*** Records for this exercise

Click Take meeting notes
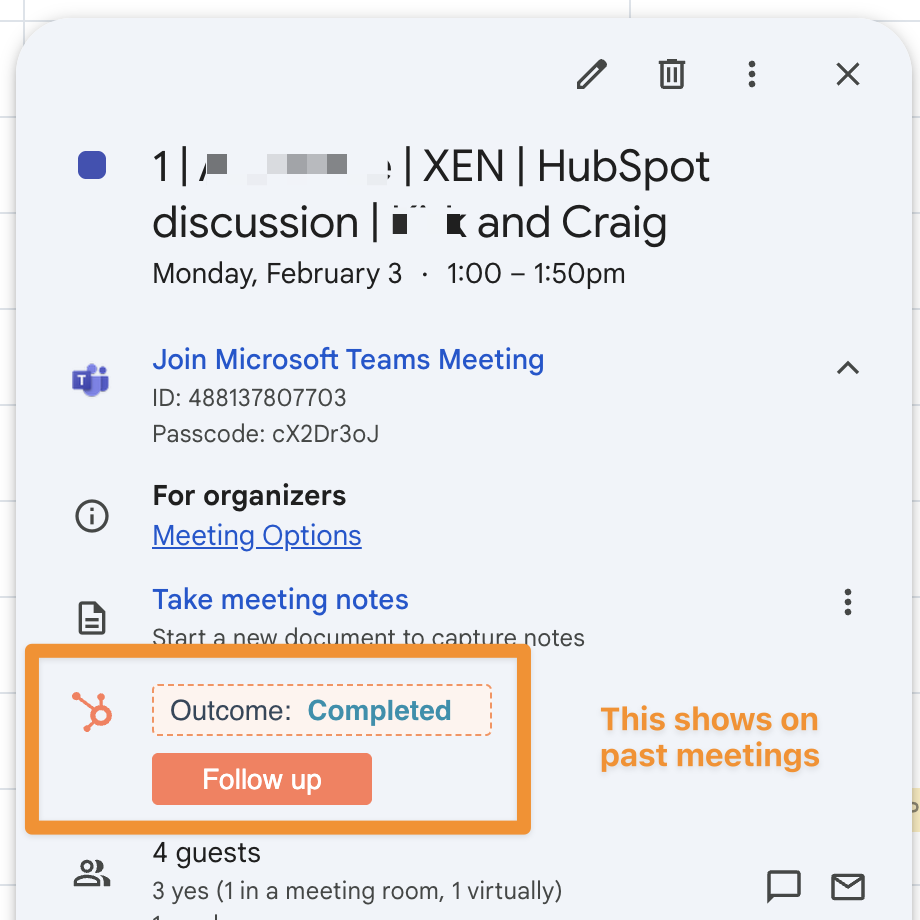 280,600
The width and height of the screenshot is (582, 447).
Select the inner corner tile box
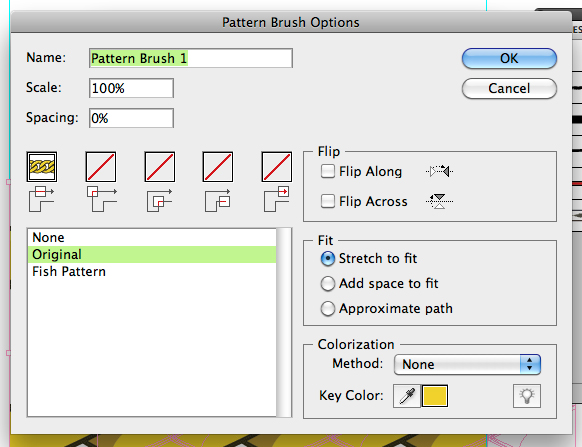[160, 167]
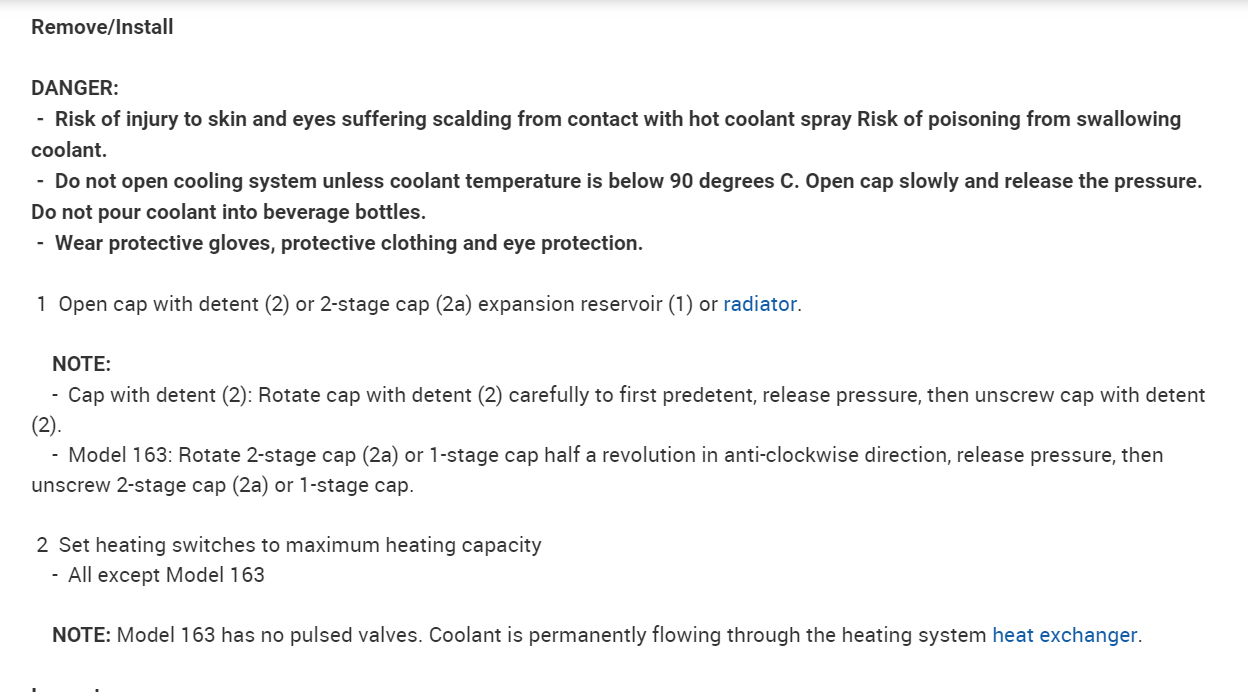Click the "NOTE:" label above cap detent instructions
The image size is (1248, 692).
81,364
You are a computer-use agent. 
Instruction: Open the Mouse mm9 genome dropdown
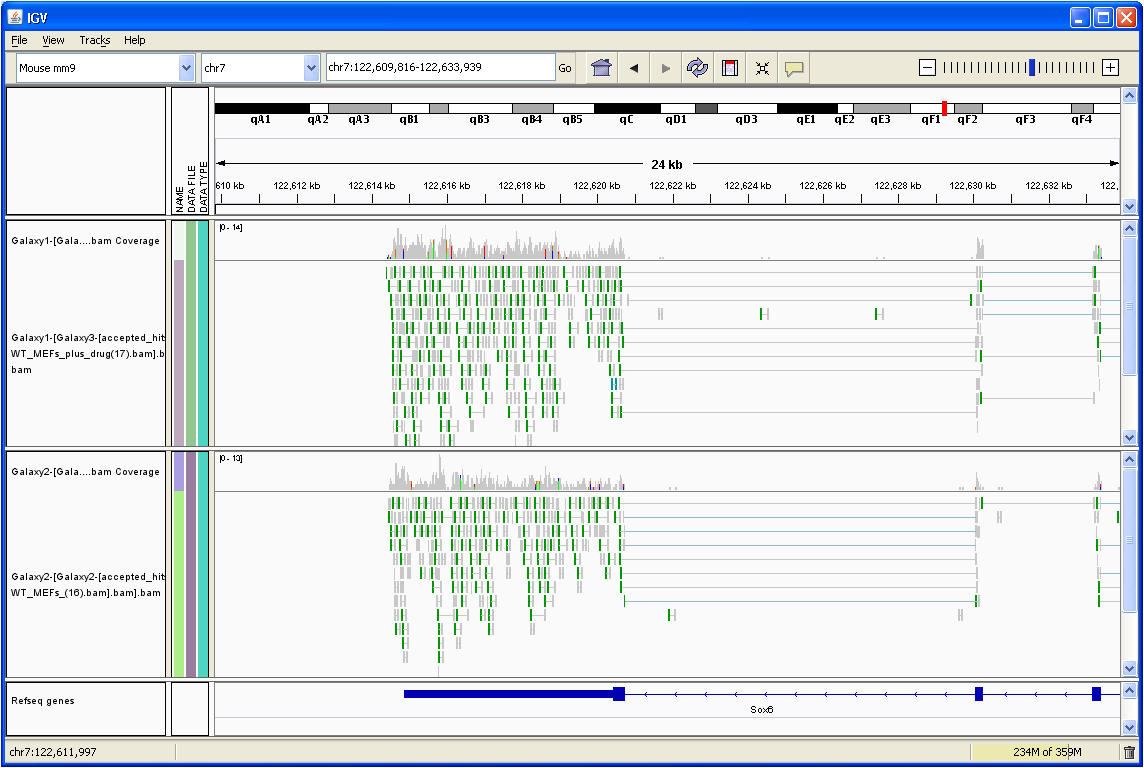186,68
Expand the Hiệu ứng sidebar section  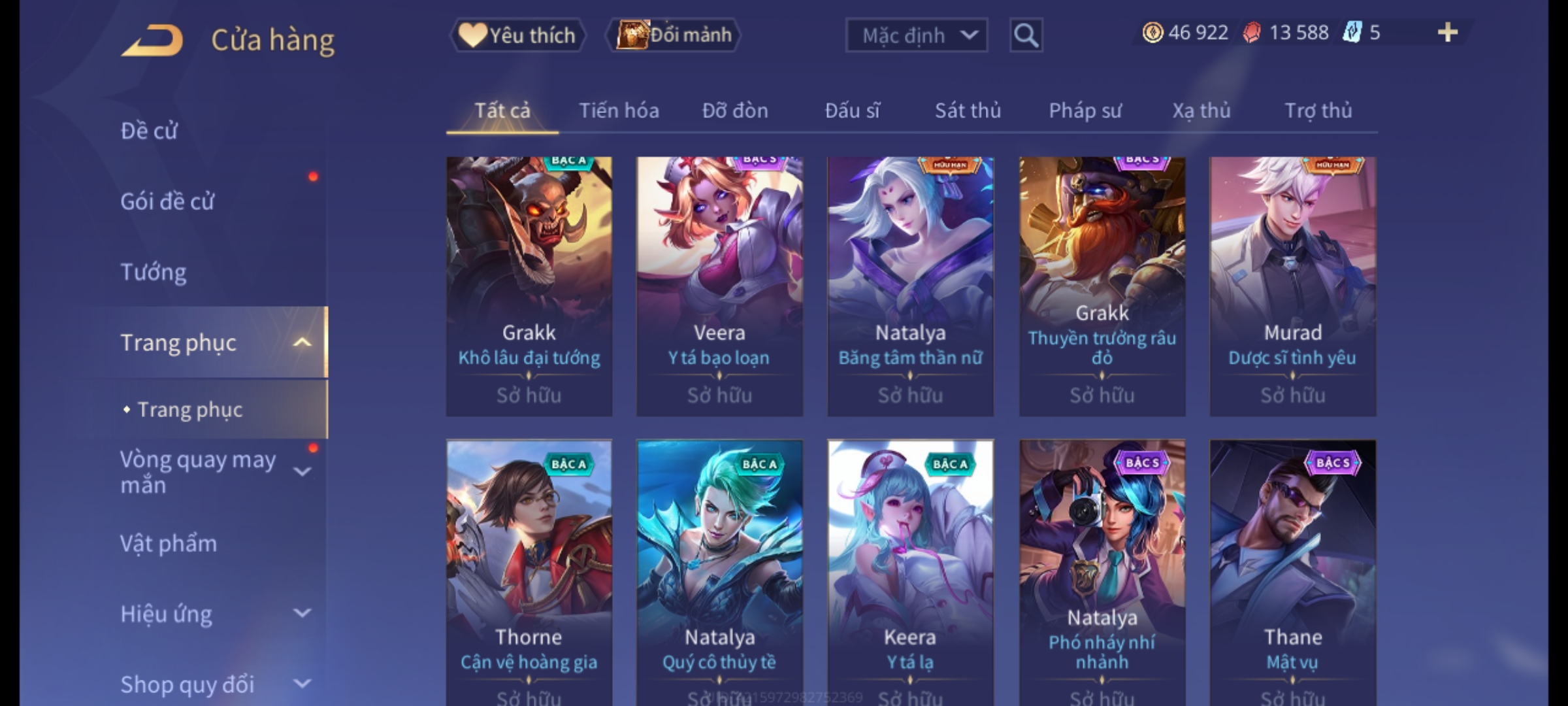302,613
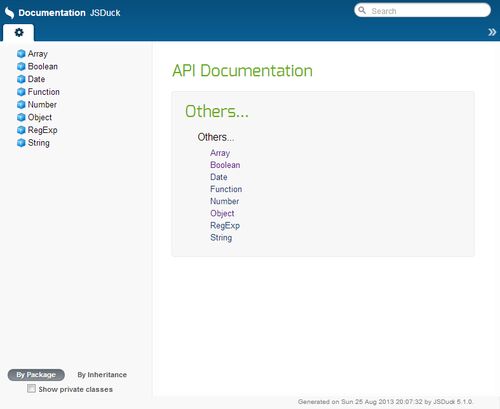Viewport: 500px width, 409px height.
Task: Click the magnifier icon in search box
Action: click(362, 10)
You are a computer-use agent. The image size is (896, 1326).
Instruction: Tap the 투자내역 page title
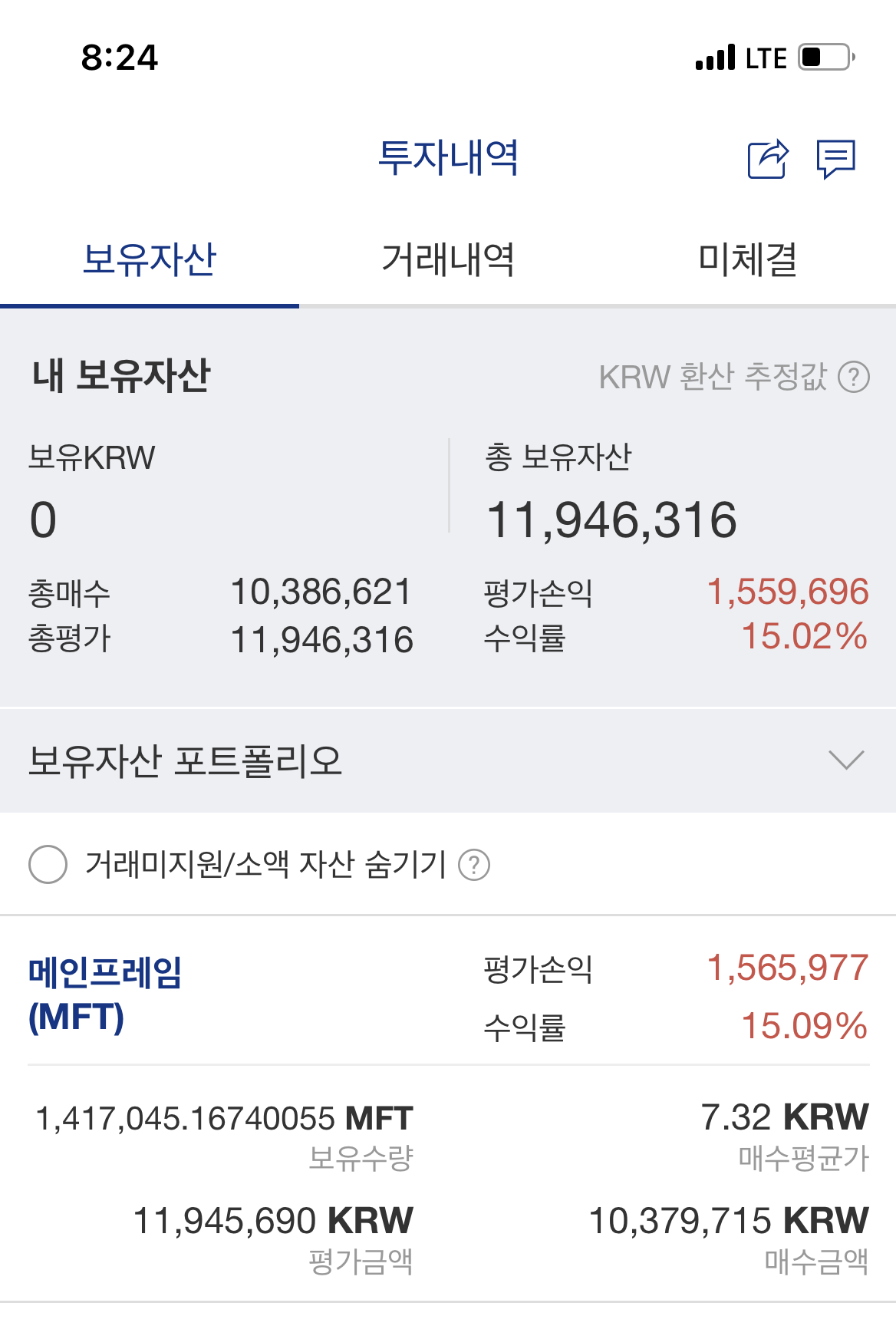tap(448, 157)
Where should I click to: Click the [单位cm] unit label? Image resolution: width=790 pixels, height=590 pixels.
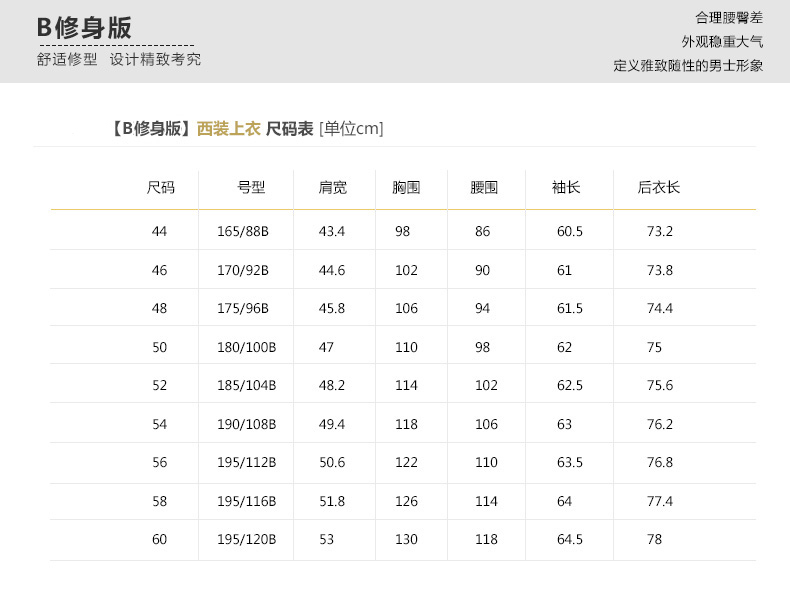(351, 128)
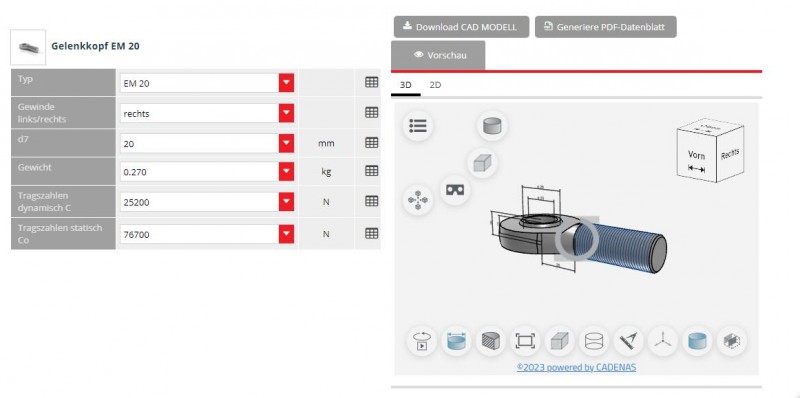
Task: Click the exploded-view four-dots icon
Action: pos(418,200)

******

### Your assignment
Each line from the one that holds "Where should I" through the final line of the data must be retyped exactly; the pictures must not appear.

### Answer below
Where should I click to: Click the [单位cm] unit label? Image resolution: width=790 pixels, height=590 pixels.
(351, 128)
Task: Click the exploded-view four-dots icon
Action: pos(418,200)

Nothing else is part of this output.